As they crawl through the wire one leg at a time, the pollen pill is dislodged from the "basket" and tumbles into a muslin-lined collection tray where it is harvested by the beekeeper. It is always with a slight sense of guilt that I deprive my bees of their beebread and butter and am careful not to be too greedy. Two, three consecutive days at the most I restrict the pollen flow and then allow the pollen bearers full access to the hive. This season's weather embargo on pollen foraging has sidelined my pollen collecting. Perhaps in a month or so from the maple and dandelion, but by no means now.

This pollen trail has led me astray of the post's original intent. The Ripple wonders if anyone in the blogosphere would consider it possible to compute the total annual pollen yield of a twenty/thirty foot tall pussy-willow tree. Yield in pounds would be preferable, but if the metric system is your measurement of choice, I''ll settle for an estimate in kilos.


For the beekeeper who wishes a bounty of pollen for his bees' spring buildup, I suggest he plant a pussy-willow or two in his landscape. Pussy-willow is easily rooted: half a dozen twigs in a water-filled quart jar or a pot of wet sand will do the trick. When planting the rooted twigs in their permanent location, exercise a bit of caution: willows are vigorous plants and will easily take over a garden spot if not kept well pruned. Please note, too: willow root systems are "divining" roots; they seek out water, so don't plant a willow near a septic drain field as the system most certainly will become root bound.

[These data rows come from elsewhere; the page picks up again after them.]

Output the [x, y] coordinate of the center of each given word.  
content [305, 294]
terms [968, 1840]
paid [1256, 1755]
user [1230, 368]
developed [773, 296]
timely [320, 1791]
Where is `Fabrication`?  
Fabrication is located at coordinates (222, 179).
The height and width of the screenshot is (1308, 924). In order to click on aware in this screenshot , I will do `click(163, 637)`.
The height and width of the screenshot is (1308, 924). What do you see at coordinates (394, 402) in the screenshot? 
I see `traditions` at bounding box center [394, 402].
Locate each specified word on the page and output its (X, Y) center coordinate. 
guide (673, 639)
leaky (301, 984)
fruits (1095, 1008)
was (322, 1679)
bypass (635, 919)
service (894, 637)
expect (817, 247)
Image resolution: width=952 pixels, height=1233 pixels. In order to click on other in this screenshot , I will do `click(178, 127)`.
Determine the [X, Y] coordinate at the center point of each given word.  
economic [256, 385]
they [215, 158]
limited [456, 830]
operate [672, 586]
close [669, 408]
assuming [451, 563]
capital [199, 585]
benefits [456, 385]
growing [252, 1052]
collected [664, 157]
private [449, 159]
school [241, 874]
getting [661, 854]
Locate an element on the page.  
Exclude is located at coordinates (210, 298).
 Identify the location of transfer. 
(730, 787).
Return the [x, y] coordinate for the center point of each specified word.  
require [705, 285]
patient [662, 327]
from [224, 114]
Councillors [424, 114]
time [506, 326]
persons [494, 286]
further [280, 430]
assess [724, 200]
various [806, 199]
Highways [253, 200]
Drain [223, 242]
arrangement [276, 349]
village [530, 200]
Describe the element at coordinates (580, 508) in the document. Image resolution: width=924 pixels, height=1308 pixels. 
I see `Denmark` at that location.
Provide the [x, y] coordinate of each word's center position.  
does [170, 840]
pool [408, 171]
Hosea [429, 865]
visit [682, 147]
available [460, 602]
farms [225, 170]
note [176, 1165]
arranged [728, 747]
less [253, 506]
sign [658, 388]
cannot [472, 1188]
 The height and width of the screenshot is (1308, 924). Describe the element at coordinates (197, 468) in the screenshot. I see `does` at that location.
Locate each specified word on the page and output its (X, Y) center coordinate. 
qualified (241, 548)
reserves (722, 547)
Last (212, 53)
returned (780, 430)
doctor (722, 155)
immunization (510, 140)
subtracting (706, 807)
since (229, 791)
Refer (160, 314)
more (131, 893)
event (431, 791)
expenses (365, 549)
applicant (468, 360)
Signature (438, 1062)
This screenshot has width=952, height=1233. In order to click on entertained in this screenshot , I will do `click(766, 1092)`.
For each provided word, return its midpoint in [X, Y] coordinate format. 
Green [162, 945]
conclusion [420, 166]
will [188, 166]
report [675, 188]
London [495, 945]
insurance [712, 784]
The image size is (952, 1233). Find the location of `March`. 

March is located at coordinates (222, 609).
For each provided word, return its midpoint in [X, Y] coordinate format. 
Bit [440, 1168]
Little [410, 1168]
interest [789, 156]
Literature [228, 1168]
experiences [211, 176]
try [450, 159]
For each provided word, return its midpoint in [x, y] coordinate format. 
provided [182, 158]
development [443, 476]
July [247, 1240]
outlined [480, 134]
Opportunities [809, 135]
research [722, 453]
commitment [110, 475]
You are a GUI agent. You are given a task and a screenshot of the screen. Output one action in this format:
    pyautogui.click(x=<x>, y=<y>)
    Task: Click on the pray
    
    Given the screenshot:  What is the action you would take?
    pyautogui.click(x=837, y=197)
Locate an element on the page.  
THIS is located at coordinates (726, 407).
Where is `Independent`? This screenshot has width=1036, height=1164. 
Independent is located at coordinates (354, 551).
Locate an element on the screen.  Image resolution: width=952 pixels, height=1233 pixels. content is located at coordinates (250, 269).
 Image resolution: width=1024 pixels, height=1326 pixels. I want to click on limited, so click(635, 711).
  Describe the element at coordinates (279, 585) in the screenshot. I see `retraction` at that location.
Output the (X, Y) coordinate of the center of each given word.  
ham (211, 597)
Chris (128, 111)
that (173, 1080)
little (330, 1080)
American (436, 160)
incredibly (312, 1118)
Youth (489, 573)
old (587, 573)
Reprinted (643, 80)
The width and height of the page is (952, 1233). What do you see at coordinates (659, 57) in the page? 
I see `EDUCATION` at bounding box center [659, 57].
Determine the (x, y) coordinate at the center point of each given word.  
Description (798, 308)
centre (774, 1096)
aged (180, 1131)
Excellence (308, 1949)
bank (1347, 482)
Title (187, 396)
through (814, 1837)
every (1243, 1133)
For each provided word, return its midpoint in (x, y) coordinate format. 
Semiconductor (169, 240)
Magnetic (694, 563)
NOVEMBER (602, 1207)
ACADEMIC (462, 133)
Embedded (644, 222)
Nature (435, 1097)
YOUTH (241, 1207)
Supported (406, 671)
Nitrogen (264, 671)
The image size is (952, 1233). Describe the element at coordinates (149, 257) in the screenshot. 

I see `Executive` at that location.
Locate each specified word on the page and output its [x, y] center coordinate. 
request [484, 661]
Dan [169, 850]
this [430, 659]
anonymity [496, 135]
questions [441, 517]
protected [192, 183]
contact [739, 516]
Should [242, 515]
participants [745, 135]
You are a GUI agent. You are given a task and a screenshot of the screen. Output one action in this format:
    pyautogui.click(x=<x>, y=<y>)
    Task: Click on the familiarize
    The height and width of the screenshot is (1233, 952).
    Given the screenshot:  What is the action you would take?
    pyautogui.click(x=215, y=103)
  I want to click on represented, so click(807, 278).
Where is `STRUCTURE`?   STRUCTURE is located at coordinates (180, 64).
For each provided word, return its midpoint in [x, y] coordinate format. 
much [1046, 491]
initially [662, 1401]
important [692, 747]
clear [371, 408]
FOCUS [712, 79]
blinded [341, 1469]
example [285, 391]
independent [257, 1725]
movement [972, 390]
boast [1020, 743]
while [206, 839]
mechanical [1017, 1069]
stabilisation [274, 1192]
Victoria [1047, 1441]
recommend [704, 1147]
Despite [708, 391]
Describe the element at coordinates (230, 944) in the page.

I would recommend using willows only in horticultural pursuits...not advisable to put a pussy-willow to use in the manner Imogene Herdman suggests in the delightful Christmas story The Best Christmas Pageant Ever. The fractious little urchin bullies the prim and proper Alice Wendlekin ("I am always Mary"), whose role Imogene covets, with the scare tactic: "And next spring when the pussy-willows come out, I'm going to stick a pussy-willow so far down your ear where nobody can reach it. And it'll sit there and grow and grow and grow, so for the rest of your life there'll be a pussy-willow bush growing out of your ear."



Bad enough to have to prune and trim one's ear. And to endure all that humming and buzzing every spring. But for pollen-starved bees, what an unexpected windfall.